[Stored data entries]
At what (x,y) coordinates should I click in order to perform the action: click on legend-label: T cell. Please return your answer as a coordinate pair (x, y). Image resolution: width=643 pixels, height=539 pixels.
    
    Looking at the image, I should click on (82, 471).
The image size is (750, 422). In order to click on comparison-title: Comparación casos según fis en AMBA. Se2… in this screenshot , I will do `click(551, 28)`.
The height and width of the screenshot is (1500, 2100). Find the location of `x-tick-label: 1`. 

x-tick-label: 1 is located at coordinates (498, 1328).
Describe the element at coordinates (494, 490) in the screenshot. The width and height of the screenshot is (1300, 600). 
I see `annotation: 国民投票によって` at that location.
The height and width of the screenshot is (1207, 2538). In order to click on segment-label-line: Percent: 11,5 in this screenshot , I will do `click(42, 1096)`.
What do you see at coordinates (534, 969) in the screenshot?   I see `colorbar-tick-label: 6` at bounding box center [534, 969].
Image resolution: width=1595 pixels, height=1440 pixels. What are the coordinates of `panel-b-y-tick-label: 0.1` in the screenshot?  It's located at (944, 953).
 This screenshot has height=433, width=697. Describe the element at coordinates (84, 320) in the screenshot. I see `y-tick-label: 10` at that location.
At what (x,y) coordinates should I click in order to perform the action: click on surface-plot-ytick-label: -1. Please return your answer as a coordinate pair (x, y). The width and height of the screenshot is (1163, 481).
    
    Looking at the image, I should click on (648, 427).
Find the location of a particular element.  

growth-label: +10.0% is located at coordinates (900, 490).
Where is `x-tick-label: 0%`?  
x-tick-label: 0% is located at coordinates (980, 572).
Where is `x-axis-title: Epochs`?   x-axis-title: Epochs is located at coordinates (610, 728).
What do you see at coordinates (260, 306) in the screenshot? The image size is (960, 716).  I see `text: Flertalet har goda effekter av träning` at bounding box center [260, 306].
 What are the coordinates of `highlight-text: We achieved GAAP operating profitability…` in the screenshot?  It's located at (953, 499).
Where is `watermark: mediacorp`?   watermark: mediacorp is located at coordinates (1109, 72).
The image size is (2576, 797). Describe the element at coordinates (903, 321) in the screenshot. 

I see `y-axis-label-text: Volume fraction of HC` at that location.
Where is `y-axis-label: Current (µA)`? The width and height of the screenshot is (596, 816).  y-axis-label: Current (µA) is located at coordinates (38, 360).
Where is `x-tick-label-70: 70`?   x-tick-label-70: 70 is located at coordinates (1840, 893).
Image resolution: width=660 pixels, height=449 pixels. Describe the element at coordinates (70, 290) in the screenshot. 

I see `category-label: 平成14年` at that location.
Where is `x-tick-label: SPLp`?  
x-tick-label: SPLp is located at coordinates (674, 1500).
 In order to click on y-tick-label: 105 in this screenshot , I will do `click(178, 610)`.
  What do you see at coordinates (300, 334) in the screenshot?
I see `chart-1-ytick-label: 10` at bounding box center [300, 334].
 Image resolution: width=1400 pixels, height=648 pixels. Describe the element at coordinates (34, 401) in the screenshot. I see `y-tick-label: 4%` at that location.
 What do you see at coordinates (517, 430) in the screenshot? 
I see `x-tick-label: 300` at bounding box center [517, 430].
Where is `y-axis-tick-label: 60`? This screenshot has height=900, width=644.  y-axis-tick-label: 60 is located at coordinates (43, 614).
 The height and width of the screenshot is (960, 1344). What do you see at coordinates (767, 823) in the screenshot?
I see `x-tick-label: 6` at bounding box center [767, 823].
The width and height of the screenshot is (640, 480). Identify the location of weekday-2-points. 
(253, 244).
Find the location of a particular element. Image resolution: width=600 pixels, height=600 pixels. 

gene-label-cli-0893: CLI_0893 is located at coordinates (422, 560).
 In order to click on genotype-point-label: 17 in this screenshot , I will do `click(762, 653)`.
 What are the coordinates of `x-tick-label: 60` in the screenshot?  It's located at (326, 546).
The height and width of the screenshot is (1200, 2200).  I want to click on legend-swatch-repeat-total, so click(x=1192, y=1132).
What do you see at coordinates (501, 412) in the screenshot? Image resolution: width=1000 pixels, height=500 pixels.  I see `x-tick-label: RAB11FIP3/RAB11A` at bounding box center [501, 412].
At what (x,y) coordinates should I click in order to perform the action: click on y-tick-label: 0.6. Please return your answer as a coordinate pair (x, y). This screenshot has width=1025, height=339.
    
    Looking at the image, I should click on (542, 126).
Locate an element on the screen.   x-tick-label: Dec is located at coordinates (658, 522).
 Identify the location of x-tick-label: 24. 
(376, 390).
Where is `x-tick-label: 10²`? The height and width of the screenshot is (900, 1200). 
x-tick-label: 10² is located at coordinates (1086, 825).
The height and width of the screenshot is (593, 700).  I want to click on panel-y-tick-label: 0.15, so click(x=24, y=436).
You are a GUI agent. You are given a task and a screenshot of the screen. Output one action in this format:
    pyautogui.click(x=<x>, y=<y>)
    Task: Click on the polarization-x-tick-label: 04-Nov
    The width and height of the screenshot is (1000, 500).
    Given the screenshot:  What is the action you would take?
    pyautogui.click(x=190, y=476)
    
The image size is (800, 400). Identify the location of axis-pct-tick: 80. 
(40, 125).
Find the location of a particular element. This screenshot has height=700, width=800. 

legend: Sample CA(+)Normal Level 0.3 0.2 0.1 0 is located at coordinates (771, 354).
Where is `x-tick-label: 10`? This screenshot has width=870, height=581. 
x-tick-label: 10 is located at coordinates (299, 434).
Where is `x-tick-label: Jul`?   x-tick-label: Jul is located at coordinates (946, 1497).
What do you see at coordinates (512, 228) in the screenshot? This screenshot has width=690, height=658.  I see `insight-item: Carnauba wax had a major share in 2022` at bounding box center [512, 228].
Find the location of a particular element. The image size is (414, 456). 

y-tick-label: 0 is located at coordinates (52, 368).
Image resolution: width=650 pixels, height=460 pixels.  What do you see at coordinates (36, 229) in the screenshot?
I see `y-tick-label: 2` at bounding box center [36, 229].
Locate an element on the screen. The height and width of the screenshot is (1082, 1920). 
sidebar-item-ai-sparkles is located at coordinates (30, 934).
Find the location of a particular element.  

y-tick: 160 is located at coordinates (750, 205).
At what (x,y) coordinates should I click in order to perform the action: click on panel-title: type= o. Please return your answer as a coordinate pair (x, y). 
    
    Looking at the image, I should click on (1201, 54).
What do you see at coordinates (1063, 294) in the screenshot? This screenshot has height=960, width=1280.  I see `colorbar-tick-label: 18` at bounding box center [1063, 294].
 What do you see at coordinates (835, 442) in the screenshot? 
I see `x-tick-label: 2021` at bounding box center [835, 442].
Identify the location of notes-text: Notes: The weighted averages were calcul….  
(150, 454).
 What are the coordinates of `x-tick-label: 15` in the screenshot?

• [Exercise objective]
Can you duplicate the material above line for line, with nothing changed?

• [Result for this task]
At what (x,y) coordinates should I click in order to perform the action: click on legend-label: T cell. Please return your answer as a coordinate pair (x, y). Image resolution: width=643 pixels, height=539 pixels.
    
    Looking at the image, I should click on (82, 471).
The image size is (750, 422). In order to click on comparison-title: Comparación casos según fis en AMBA. Se2… in this screenshot , I will do `click(551, 28)`.
The height and width of the screenshot is (1500, 2100). Find the location of `x-tick-label: 1`. 

x-tick-label: 1 is located at coordinates (498, 1328).
Describe the element at coordinates (494, 490) in the screenshot. The width and height of the screenshot is (1300, 600). 
I see `annotation: 国民投票によって` at that location.
The height and width of the screenshot is (1207, 2538). In order to click on segment-label-line: Percent: 11,5 in this screenshot , I will do `click(42, 1096)`.
What do you see at coordinates (534, 969) in the screenshot?   I see `colorbar-tick-label: 6` at bounding box center [534, 969].
Image resolution: width=1595 pixels, height=1440 pixels. What are the coordinates of `panel-b-y-tick-label: 0.1` in the screenshot?  It's located at (944, 953).
 This screenshot has height=433, width=697. Describe the element at coordinates (84, 320) in the screenshot. I see `y-tick-label: 10` at that location.
At what (x,y) coordinates should I click in order to perform the action: click on surface-plot-ytick-label: -1. Please return your answer as a coordinate pair (x, y). The width and height of the screenshot is (1163, 481).
    
    Looking at the image, I should click on (648, 427).
Find the location of a particular element.  

growth-label: +10.0% is located at coordinates (900, 490).
Where is `x-tick-label: 0%`?  
x-tick-label: 0% is located at coordinates (980, 572).
Where is `x-axis-title: Epochs`?   x-axis-title: Epochs is located at coordinates (610, 728).
What do you see at coordinates (260, 306) in the screenshot? The image size is (960, 716).  I see `text: Flertalet har goda effekter av träning` at bounding box center [260, 306].
 What are the coordinates of `highlight-text: We achieved GAAP operating profitability…` in the screenshot?  It's located at (953, 499).
Where is `watermark: mediacorp`?   watermark: mediacorp is located at coordinates (1109, 72).
The image size is (2576, 797). Describe the element at coordinates (903, 321) in the screenshot. 

I see `y-axis-label-text: Volume fraction of HC` at that location.
Where is `y-axis-label: Current (µA)`? The width and height of the screenshot is (596, 816).  y-axis-label: Current (µA) is located at coordinates (38, 360).
Where is `x-tick-label-70: 70`?   x-tick-label-70: 70 is located at coordinates (1840, 893).
Image resolution: width=660 pixels, height=449 pixels. Describe the element at coordinates (70, 290) in the screenshot. 

I see `category-label: 平成14年` at that location.
Where is `x-tick-label: SPLp`?  
x-tick-label: SPLp is located at coordinates (674, 1500).
 In order to click on y-tick-label: 105 in this screenshot , I will do `click(178, 610)`.
  What do you see at coordinates (300, 334) in the screenshot?
I see `chart-1-ytick-label: 10` at bounding box center [300, 334].
 Image resolution: width=1400 pixels, height=648 pixels. Describe the element at coordinates (34, 401) in the screenshot. I see `y-tick-label: 4%` at that location.
 What do you see at coordinates (517, 430) in the screenshot? 
I see `x-tick-label: 300` at bounding box center [517, 430].
Where is `y-axis-tick-label: 60`? This screenshot has height=900, width=644.  y-axis-tick-label: 60 is located at coordinates (43, 614).
 The height and width of the screenshot is (960, 1344). What do you see at coordinates (767, 823) in the screenshot?
I see `x-tick-label: 6` at bounding box center [767, 823].
The width and height of the screenshot is (640, 480). Identify the location of weekday-2-points. 
(253, 244).
Find the location of a particular element. Image resolution: width=600 pixels, height=600 pixels. 

gene-label-cli-0893: CLI_0893 is located at coordinates (422, 560).
 In order to click on genotype-point-label: 17 in this screenshot , I will do `click(762, 653)`.
 What are the coordinates of `x-tick-label: 60` in the screenshot?  It's located at (326, 546).
The height and width of the screenshot is (1200, 2200).  I want to click on legend-swatch-repeat-total, so click(x=1192, y=1132).
What do you see at coordinates (501, 412) in the screenshot? Image resolution: width=1000 pixels, height=500 pixels.  I see `x-tick-label: RAB11FIP3/RAB11A` at bounding box center [501, 412].
At what (x,y) coordinates should I click in order to perform the action: click on y-tick-label: 0.6. Please return your answer as a coordinate pair (x, y). This screenshot has width=1025, height=339.
    
    Looking at the image, I should click on (542, 126).
Locate an element on the screen.   x-tick-label: Dec is located at coordinates (658, 522).
 Identify the location of x-tick-label: 24. 
(376, 390).
Where is `x-tick-label: 10²`? The height and width of the screenshot is (900, 1200). 
x-tick-label: 10² is located at coordinates (1086, 825).
The height and width of the screenshot is (593, 700).  I want to click on panel-y-tick-label: 0.15, so click(x=24, y=436).
You are a GUI agent. You are given a task and a screenshot of the screen. Output one action in this format:
    pyautogui.click(x=<x>, y=<y>)
    Task: Click on the polarization-x-tick-label: 04-Nov
    The width and height of the screenshot is (1000, 500).
    Given the screenshot:  What is the action you would take?
    pyautogui.click(x=190, y=476)
    
The image size is (800, 400). Identify the location of axis-pct-tick: 80. 
(40, 125).
Find the location of a particular element. This screenshot has height=700, width=800. 

legend: Sample CA(+)Normal Level 0.3 0.2 0.1 0 is located at coordinates (771, 354).
Where is `x-tick-label: 10`? This screenshot has width=870, height=581. 
x-tick-label: 10 is located at coordinates (299, 434).
Where is `x-tick-label: Jul`?   x-tick-label: Jul is located at coordinates (946, 1497).
What do you see at coordinates (512, 228) in the screenshot? This screenshot has width=690, height=658.  I see `insight-item: Carnauba wax had a major share in 2022` at bounding box center [512, 228].
Find the location of a particular element. The image size is (414, 456). 

y-tick-label: 0 is located at coordinates (52, 368).
Image resolution: width=650 pixels, height=460 pixels.  What do you see at coordinates (36, 229) in the screenshot?
I see `y-tick-label: 2` at bounding box center [36, 229].
Locate an element on the screen. The height and width of the screenshot is (1082, 1920). 
sidebar-item-ai-sparkles is located at coordinates (30, 934).
Find the location of a particular element.  

y-tick: 160 is located at coordinates (750, 205).
At what (x,y) coordinates should I click in order to perform the action: click on panel-title: type= o. Please return your answer as a coordinate pair (x, y). 
    
    Looking at the image, I should click on (1201, 54).
What do you see at coordinates (1063, 294) in the screenshot? This screenshot has height=960, width=1280.  I see `colorbar-tick-label: 18` at bounding box center [1063, 294].
 What do you see at coordinates (835, 442) in the screenshot? 
I see `x-tick-label: 2021` at bounding box center [835, 442].
Identify the location of notes-text: Notes: The weighted averages were calcul….  
(150, 454).
 What are the coordinates of `x-tick-label: 15` in the screenshot?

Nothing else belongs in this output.